### CONSIGNE ÉCRITE
Recopiez mot pour mot l'intégralité du texte ci-dessous.

### TEXTE
D'abord l'utilisation du mot "orthodoxie". "Voie droite" en grec, utilisé sans doute hors de propos, pour qualifier (ou non) une tradition qui établit religieusement, elle est connue pour ça, une différence ontologique entre homme et femme.

Avec le voile donc, les inégalités concernant l'héritage et la gifle "ritualisée" (c'est aussi un euphémisme), on a encore un effet de cette belle conception spiritualisante qui est, faut il le rappeler, rejeté absolument par la majeure partie du monde.

En parler par la bande sans y toucher en tenant un raisonnement intelligent qui préserve l'essentiel me parait être de l'hypocrisie... Un peu comme le moratoire concernant la lapidation, encore un euphémisme.

### EXTRAIT DES DONNÉES
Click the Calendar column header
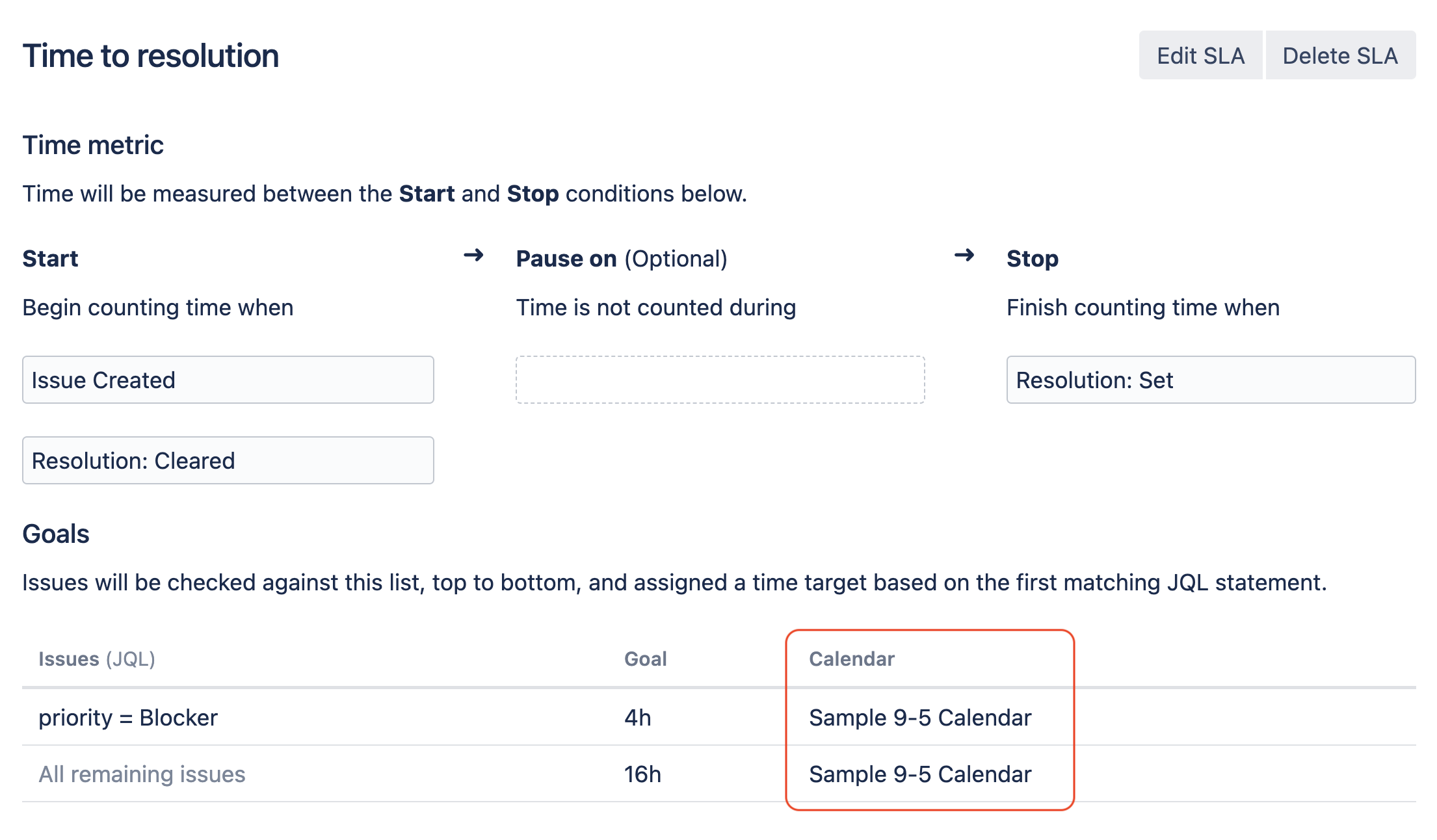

### RÉSULTAT ATTENDU
D'abord l'utilisation du mot "orthodoxie". "Voie droite" en grec, utilisé sans doute hors de propos, pour qualifier (ou non) une tradition qui établit religieusement, elle est connue pour ça, une différence ontologique entre homme et femme.

Avec le voile donc, les inégalités concernant l'héritage et la gifle "ritualisée" (c'est aussi un euphémisme), on a encore un effet de cette belle conception spiritualisante qui est, faut il le rappeler, rejeté absolument par la majeure partie du monde.

En parler par la bande sans y toucher en tenant un raisonnement intelligent qui préserve l'essentiel me parait être de l'hypocrisie... Un peu comme le moratoire concernant la lapidation, encore un euphémisme.